Solo "premi di consolazione" per Angelo Vaccarezza, Stefano Mai e Brunello Brunetto

Savona. Nessun assessore della provincia di Savona nella nuova giunta Toti (leggi qui), nonostante alcune ottime performance elettorali, prima fra tutte quella di Angelo Vaccarezza.

Di per sé questo fatto potrebbe non rappresentare (e magari non rappresenta) una diminutio nelle competenze della nuova giunta Toti, però…

Però, quando sono in gioco i rapporti tra Savona e Genova matrigna (e non ci stancheremo mai di citare il caso del porto) perlomeno un sospetto è lecito avanzarlo.

Alla provincia di Savona sono andati i premi di consolazione. Vaccarezza e Stefano Mai saranno capigruppo dei rispettivi schieramenti, Cambiamo! di Toti e Lega. Brunello Brunetto sarà presidente della Commissione Sanità, eventualmente in attesa che, superata l’emergenza per la quale Toti ha tenuto per sé la delega, possa essere promosso assessore. Tempi lunghi, che faranno probabilmente dimenticare questa possibilità, visto che la situazione sanitaria va sempre più aggravandosi, dovunque nel Paese e per certi versi ancor più in Liguria (leggi qui).

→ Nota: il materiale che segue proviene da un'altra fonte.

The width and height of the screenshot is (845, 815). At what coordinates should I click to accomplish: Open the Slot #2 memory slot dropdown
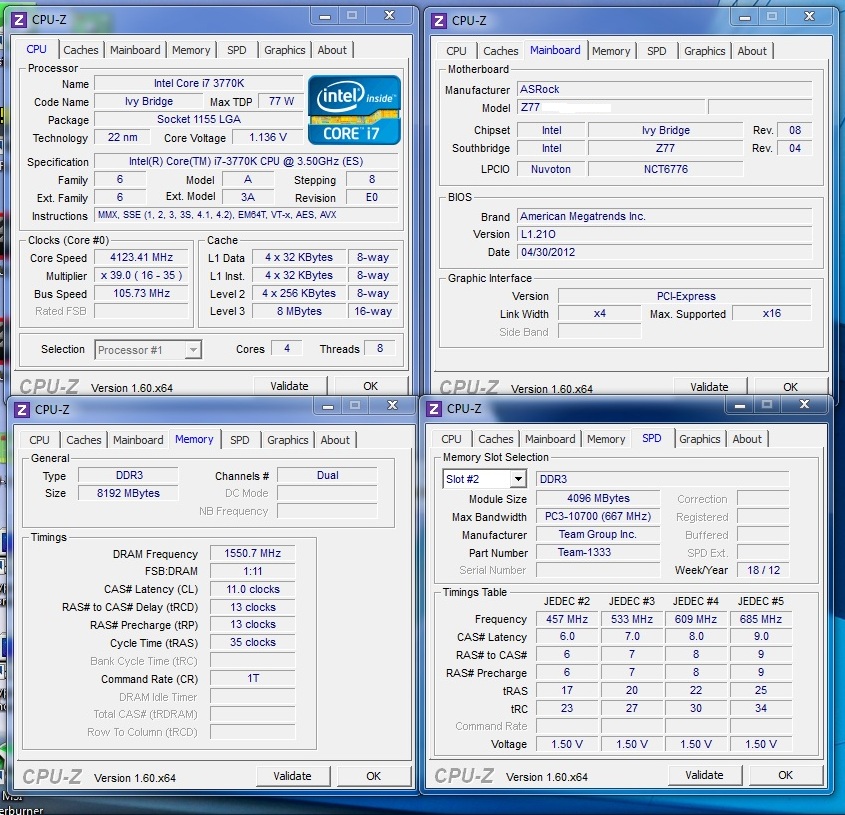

La Lega, anche con l’appassionato ormai ex assessore all’Agricoltura Stefano Mai, si è affrettata a dire che le istanze del territorio savonese saranno comunque tenute nella debita considerazione (leggi qui). Annotiamo e per ora diamo com’è giusto credito a questa promessa.

Nella giunta Toti bis ci sono in effetti assessori che in passato si sono dimostrati particolarmente vicini a Savona: fra tutti spicca il sanremese Gianni Berrino di Fratelli d’Italia, che avrà la delega piena al Turismo, prima condivisa con Ilaria Cavo.

Passando dalla provincia di Savona al capoluogo, si può considerare che anche noi ce l’abbiamo comunque messa tutta per cercare altrove gli assessori. Nella giunta Caprioglio sono “foresti” Silvano Montaldo, Maria Zunato e Doriana Rodino. Nella prima configurazione figurava anche Paolo Ripamonti. Per carità, si tratta spesso di figure che posseggono competenze indubbie ma tant’è, c’è chi storce il naso e parla di Savona come “terra di conquista”.

Non ce la sentiamo di dargli del tutto torto.